Task statement: Copy the rows below starting at the line that contains "Where should I" and ending at the line that contains "pos(150,71)", including both of those lines. Leave the pictures out of your answer.

The input:

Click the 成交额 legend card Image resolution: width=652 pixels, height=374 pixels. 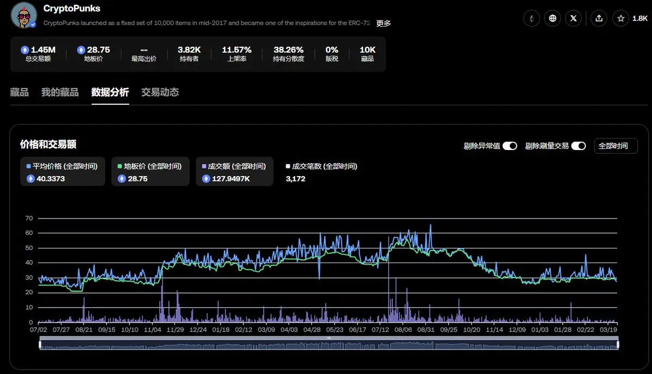[x=235, y=172]
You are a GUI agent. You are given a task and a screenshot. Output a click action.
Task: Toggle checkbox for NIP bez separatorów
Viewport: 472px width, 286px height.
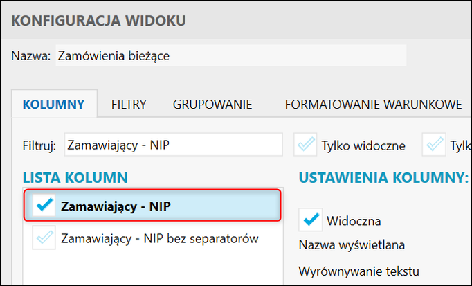click(44, 239)
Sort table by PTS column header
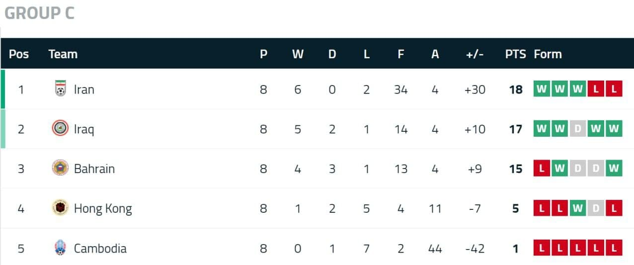 [x=515, y=54]
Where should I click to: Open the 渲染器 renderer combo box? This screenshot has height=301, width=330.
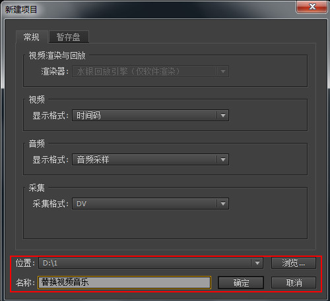pos(150,71)
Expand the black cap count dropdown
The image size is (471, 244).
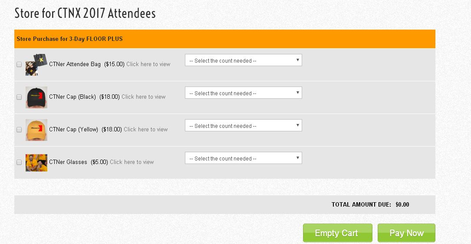243,93
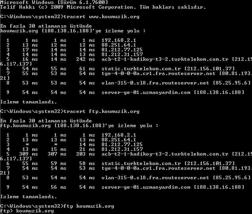Click vlan-315-0.sl8.fra.routeserver.net in first trace
This screenshot has width=252, height=214.
155,83
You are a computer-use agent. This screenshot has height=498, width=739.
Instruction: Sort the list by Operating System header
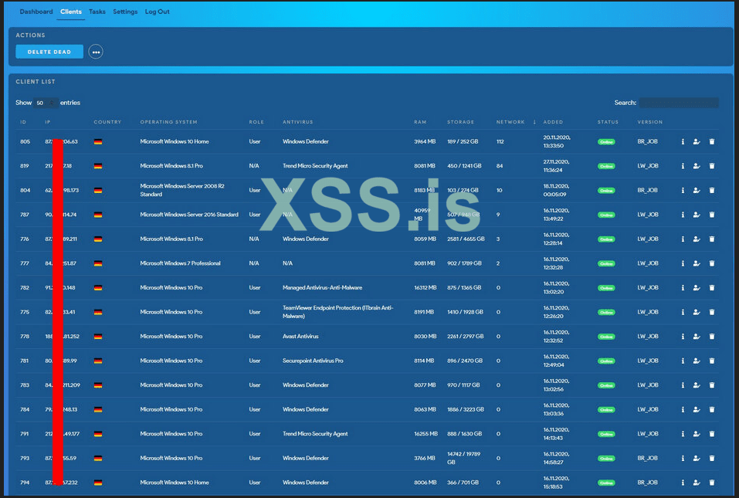pos(168,122)
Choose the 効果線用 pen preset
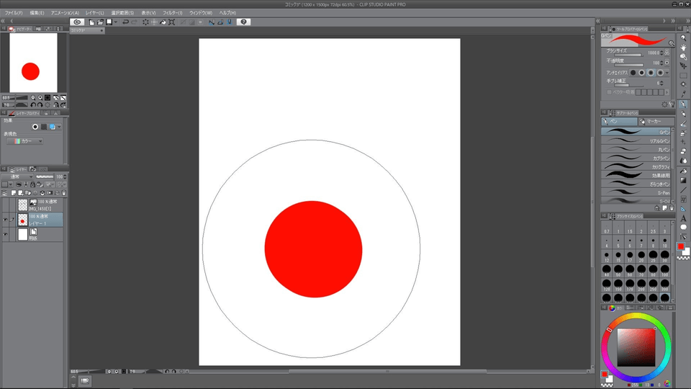Image resolution: width=691 pixels, height=389 pixels. (x=636, y=175)
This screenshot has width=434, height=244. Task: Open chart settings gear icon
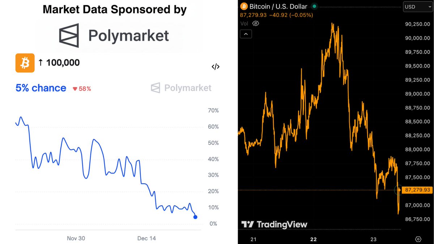(418, 239)
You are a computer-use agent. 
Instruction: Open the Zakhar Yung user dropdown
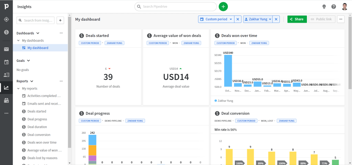click(x=258, y=19)
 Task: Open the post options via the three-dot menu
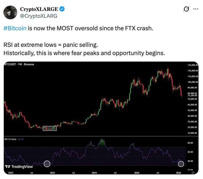(196, 9)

The result:
Where should I click to: Open the 渲染器 renderer combo box? This screenshot has height=301, width=330.
pos(150,71)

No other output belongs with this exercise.